Motivation for a Metadata Table

The Apache Hudi Metadata Table can significantly improve read/write performance of your queries. The main purpose of the Metadata Table is to eliminate the requirement for the "list files" operation.

When reading and writing data, file listing operations are performed to get the current view of the file system. When data sets are large, listing all the files may be a performance bottleneck, but more importantly in the case of cloud storage systems like AWS S3, the large number of file listing requests sometimes causes throttling due to certain request limits. The Metadata Table will instead proactively maintain the list of files and remove the need for recursive file listing operations

Some numbers from a study:

Running a TPCDS benchmark the p50 list latencies for a single folder scales ~linearly with the amount of files/objects:

Number of files/objects1001K10K100K
P50 list latency50ms131ms1062ms9932ms

Whereas listings from the Metadata Table will not scale linearly with file/object count and instead take about 100-500ms per read even for very large tables. Even better, the timeline server caches portions of the metadata (currently only for writers), and provides ~10ms performance for listings.

Supporting Multi-Modal Index

Multi-modal index can drastically improve the lookup performance in file index and query latency with data skipping. Bloom filter index containing the file-level bloom filter facilitates the key lookup and file pruning. The column stats index containing the statistics of all columns improves file pruning based on key and column value range in both the writer and the reader, in query planning in Spark for example. Multi-modal index is implemented as independent partitions containing the indices in the metadata table.

Enable Hudi Metadata Table and Multi-Modal Index

Since 0.11.0, the metadata table with synchronous updates and metadata-table-based file listing are enabled by default. There are prerequisite configurations and steps in Deployment considerations to safely use this feature. The metadata table and related file listing functionality can still be turned off by setting hoodie.metadata.enable to false.
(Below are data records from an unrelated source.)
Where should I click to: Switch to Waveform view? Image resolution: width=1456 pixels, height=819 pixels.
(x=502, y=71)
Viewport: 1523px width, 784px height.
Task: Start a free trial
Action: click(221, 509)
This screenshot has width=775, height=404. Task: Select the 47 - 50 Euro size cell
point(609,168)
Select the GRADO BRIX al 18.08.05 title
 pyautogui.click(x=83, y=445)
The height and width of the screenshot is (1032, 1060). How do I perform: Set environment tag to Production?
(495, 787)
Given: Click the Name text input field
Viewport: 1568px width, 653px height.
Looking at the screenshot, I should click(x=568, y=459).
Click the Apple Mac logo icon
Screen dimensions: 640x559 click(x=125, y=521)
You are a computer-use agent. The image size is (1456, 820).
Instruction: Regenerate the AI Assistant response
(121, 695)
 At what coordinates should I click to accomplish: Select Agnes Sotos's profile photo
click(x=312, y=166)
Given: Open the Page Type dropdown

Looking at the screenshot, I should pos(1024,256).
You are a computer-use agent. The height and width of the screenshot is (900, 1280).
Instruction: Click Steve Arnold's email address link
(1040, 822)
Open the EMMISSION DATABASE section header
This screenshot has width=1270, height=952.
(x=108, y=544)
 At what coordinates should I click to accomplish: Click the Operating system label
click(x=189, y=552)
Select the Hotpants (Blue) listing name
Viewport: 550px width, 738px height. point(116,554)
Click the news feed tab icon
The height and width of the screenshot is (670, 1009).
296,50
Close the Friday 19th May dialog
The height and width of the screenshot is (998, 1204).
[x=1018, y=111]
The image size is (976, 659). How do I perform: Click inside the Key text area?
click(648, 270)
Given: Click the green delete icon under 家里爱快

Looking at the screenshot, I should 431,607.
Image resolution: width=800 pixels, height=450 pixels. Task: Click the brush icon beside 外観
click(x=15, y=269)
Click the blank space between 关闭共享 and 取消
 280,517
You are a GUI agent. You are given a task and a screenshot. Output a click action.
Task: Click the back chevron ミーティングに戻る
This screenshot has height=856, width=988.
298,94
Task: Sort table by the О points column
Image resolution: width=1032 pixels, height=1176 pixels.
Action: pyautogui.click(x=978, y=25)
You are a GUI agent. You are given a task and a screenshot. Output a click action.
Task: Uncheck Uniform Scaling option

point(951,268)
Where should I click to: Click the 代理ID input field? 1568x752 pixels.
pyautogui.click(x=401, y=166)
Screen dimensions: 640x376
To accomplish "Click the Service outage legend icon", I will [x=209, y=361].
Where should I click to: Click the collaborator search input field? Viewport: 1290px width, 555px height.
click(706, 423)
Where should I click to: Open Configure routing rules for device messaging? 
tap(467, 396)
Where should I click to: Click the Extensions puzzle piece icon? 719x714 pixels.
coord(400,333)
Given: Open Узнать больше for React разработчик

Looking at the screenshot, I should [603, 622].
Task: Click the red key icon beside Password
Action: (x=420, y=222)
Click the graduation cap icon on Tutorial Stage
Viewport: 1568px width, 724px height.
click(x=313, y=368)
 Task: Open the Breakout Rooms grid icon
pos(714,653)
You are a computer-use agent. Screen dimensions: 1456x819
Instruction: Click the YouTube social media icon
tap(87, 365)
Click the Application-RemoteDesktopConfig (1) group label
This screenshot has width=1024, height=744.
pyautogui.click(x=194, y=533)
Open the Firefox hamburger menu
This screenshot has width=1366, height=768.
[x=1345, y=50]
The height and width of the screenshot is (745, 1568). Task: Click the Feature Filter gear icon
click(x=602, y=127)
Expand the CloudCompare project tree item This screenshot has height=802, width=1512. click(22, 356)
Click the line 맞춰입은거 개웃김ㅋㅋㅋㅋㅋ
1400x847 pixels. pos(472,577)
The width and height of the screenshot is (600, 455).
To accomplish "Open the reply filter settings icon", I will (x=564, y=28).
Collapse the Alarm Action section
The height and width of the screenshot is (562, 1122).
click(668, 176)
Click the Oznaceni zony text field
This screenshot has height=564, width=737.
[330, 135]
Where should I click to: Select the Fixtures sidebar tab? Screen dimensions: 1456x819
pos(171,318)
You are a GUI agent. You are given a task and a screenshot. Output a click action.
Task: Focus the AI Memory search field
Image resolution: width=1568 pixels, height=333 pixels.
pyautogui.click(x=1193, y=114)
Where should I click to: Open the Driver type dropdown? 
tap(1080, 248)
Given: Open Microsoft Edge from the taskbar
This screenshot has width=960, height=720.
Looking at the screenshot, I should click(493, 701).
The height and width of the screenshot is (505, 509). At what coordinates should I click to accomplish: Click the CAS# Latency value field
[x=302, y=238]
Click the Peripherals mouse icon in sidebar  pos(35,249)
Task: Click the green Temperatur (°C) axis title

For 0.10.1 and prior releases, metadata table is disabled by default, and you can turn it on by setting the same config to true.

If you turn off the metadata table after enabling, be sure to wait for a few commits so that the metadata table is fully cleaned up, before re-enabling the metadata table again.

The multi-modal index is introduced in 0.11.0 release. They are disabled by default. You can choose to enable bloom filter index by setting hoodie.metadata.index.bloom.filter.enable to true and enable column stats index by setting hoodie.metadata.index.column.stats.enable to true, when metadata table is enabled. In 0.11.0 release, data skipping to improve queries in Spark now relies on the column stats index in metadata table. The enabling of metadata table and column stats index is prerequisite to enabling data skipping with hoodie.enable.data.skipping.

Deployment considerations

To ensure that Metadata Table stays up to date, all write operations on the same Hudi table need additional configurations besides the above in different deployment models. Before enabling metadata table, all writers on the same table must be stopped.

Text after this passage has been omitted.